The concept for this year’s Costume Gallery revolves around a fictional upper-class metropolitan woman — and what she would have worn as she evolved over the decades from college student to wife to volunteer and socialite.

Museum curators were so in tune with what the woman might have been like, they unknowingly pulled many of the garments donated to Stephens’ Costume Museum & Research Library by the same several women, said Monica McMurry, dean of the School of Fashion and Design.

More than a coincidence since the library has more than 13,000 garments, many of the exhibit pieces belonged to Virginia Burns Oppenheimer and Frances Kelly. The collection also includes items from designers Yves Saint Laurent, Pauline Trigère and Adele Simpson.

Winter selections included the heavy suits our muse would have worn while doing volunteer and charity work during the daytime, and the embellished cream-colored dresses she would have worn to operas, dinner parties and other evening events.

Her spring wardrobe brings lighter garments in emerald greens, rich yellows and soft pinks. Also emerging in the second collection is her wedding dress, circa 1955.

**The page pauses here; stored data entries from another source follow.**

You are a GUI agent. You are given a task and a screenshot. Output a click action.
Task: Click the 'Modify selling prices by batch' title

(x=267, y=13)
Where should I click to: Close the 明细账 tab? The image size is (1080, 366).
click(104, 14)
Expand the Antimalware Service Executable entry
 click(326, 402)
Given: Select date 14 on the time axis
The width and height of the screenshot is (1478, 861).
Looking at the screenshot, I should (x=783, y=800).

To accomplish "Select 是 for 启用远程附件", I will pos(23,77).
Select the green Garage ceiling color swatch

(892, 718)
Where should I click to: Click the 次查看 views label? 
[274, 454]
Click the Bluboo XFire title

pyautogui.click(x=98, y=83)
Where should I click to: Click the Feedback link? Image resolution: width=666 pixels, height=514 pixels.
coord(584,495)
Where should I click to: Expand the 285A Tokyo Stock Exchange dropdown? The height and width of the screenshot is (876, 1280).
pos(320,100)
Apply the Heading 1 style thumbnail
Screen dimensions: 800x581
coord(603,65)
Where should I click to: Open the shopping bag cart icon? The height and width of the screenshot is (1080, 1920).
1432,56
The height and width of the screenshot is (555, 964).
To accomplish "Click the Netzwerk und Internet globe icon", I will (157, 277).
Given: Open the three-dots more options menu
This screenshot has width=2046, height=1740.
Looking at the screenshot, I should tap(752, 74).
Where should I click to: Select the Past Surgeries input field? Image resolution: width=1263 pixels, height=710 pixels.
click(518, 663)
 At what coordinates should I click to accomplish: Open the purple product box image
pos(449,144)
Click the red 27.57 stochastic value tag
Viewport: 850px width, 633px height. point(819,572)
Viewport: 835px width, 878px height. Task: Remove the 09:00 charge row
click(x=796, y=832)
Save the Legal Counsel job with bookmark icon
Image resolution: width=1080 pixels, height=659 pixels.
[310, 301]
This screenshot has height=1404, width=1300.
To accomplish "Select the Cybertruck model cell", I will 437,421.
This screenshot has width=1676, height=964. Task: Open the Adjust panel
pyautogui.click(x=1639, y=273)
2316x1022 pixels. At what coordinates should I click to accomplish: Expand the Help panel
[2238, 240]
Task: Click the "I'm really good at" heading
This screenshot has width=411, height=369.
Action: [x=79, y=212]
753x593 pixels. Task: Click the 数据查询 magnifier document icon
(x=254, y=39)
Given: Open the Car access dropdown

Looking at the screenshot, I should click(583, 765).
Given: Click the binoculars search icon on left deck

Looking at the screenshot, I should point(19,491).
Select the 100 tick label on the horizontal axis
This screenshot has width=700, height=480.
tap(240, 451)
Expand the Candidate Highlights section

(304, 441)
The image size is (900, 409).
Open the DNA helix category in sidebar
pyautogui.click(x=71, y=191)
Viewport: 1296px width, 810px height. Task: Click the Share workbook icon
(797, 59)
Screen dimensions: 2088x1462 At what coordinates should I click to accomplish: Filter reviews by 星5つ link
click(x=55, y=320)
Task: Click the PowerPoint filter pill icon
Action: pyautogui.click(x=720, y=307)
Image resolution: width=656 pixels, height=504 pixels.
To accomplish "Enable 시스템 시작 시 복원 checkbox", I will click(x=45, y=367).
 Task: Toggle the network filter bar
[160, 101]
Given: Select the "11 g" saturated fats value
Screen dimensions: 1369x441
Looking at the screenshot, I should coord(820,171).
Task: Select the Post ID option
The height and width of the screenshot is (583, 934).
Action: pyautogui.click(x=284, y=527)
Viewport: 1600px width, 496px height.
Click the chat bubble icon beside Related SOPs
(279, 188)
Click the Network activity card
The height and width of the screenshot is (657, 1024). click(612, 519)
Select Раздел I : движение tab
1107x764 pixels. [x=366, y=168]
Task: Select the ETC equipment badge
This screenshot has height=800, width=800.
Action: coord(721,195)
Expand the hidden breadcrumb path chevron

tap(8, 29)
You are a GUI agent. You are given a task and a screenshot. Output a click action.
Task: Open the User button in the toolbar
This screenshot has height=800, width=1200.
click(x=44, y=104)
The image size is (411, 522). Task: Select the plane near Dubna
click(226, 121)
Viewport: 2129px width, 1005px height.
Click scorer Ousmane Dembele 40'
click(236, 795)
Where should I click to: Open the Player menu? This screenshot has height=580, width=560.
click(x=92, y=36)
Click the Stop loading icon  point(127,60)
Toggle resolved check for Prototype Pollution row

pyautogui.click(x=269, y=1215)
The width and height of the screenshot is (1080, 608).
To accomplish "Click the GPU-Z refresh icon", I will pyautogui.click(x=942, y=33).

Although she took some fashion risks — including a Cristóbal Balenciaga-inspired dress featuring back draping — our socialite was no Carrie Bradshaw. She wore the same fitted, high-quality pieces year after year — which meant, like many women of her generation, she kept her slim figure throughout the years so she could continue to wear them.

The Historic Costume Gallery is open from 5:30 p.m. to 8:30 p.m. Thursdays and noon to 3 p.m. Saturdays and Sundays through May 5. This year, it’s also a stop on Columbia’s Artrageous art crawl from 6 p.m. to 9 p.m. on April 19.

The Stephens Costume Museum & Research Library has more than 13,000 garments donated by designers, alumnae and friends.